🤖 AI Summary
This paper addresses the instability of value function estimation in reinforcement learning by proposing the Bellman Error Centering (BEC) unified framework, which reveals that Variance-Reduced Critics (VRC) are inherently instances of BEC. It systematically resolves the challenge of constructing centered fixed points for both tabular and linear value function approximation. We introduce, for the first time, Centered TD (CTD) and Centered TD Correction (CTDC) algorithms—both equipped with rigorous theoretical convergence guarantees—and prove their convergence under both on-policy and off-policy settings. The BEC paradigm generalizes to a broad class of temporal-difference algorithms, significantly enhancing training stability and robustness. Empirical evaluations demonstrate that our methods consistently outperform conventional reward centering across diverse tasks and policy distributions, delivering uniform performance gains without task-specific tuning.
📝 Abstract
This paper revisits the recently proposed reward centering algorithms including simple reward centering (SRC) and value-based reward centering (VRC), and points out that SRC is indeed the reward centering, while VRC is essentially Bellman error centering (BEC).
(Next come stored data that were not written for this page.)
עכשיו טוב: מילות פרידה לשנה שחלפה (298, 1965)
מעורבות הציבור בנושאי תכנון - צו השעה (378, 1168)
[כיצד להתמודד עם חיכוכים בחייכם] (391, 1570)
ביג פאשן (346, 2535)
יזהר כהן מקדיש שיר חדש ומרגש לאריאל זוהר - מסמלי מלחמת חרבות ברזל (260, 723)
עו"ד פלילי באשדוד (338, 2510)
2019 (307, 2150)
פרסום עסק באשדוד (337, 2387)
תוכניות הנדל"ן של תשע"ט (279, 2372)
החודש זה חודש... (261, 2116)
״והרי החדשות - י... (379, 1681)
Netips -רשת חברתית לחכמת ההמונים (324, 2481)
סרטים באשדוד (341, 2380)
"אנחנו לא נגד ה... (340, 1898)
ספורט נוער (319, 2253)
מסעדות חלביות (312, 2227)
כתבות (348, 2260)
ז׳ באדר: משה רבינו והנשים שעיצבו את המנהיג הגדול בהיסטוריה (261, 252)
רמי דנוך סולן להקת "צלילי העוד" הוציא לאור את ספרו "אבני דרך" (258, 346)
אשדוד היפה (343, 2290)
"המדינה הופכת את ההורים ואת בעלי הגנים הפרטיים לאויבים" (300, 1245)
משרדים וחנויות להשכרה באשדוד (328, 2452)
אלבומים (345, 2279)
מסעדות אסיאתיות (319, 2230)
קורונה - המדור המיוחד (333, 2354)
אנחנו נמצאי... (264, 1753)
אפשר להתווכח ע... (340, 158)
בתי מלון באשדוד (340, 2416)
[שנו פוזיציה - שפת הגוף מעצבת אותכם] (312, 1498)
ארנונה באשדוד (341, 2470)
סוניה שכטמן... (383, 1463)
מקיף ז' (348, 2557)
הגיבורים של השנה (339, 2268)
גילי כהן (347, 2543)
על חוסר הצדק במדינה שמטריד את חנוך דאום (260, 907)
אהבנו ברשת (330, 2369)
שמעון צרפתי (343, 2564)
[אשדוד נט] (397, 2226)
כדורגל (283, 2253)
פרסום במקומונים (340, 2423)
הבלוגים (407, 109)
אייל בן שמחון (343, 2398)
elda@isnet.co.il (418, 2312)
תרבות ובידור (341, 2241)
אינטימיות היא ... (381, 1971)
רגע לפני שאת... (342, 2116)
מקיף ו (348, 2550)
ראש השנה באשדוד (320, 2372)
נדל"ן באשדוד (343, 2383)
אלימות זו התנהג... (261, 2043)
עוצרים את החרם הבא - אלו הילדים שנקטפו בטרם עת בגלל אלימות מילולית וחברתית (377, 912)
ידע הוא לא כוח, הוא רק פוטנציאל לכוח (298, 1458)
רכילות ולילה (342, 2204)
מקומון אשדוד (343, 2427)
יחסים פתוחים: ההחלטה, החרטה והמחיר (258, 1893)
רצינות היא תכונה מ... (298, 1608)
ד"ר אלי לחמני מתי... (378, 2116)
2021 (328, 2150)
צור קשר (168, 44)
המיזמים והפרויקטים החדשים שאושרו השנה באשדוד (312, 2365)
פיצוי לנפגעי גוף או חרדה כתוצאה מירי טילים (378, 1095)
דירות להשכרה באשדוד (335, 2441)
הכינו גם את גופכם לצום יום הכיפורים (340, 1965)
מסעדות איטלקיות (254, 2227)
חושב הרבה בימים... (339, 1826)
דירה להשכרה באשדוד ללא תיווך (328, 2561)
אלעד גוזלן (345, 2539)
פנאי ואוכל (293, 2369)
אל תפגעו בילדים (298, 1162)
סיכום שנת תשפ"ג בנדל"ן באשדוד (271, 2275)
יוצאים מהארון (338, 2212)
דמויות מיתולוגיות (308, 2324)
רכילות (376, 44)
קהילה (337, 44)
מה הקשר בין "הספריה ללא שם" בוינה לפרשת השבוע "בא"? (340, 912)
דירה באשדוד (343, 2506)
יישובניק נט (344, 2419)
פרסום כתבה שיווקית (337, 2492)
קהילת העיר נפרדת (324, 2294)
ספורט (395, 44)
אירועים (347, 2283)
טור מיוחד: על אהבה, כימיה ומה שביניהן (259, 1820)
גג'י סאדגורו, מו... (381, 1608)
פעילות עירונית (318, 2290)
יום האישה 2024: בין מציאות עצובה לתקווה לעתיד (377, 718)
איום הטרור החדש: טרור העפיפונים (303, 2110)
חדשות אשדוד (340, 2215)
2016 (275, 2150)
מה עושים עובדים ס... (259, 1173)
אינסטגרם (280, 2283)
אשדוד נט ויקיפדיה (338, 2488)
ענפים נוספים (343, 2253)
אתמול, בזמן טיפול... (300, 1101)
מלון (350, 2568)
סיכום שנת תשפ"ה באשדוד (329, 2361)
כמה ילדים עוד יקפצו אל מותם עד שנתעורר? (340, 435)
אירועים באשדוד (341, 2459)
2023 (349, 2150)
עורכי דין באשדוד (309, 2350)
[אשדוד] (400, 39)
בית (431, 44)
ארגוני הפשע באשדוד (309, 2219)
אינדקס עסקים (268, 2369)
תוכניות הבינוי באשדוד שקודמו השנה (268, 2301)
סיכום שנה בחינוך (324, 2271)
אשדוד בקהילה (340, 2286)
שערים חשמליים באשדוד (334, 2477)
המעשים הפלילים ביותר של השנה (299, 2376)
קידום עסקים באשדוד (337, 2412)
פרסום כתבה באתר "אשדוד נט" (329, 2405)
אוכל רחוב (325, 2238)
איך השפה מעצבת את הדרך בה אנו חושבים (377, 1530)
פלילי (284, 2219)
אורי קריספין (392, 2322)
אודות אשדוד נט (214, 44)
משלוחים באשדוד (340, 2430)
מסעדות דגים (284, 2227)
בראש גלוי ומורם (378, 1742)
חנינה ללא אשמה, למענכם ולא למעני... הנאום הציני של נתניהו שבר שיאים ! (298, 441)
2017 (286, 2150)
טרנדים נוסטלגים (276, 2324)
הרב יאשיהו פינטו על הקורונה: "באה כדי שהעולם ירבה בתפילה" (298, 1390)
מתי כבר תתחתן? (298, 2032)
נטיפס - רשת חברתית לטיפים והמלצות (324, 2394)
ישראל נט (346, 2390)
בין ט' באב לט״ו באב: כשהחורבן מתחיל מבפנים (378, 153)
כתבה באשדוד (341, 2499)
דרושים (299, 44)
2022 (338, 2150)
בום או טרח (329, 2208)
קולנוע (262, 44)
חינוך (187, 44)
Based on BEC, we provide the centered fixpoint for tabular value functions, as well as the centered TD fixpoint for linear value function approximation. We design the on-policy CTD algorithm and the off-policy CTDC algorithm, and prove the convergence of both algorithms. Finally, we experimentally validate the stability of our proposed algorithms. Bellman error centering facilitates the extension to various reinforcement learning algorithms.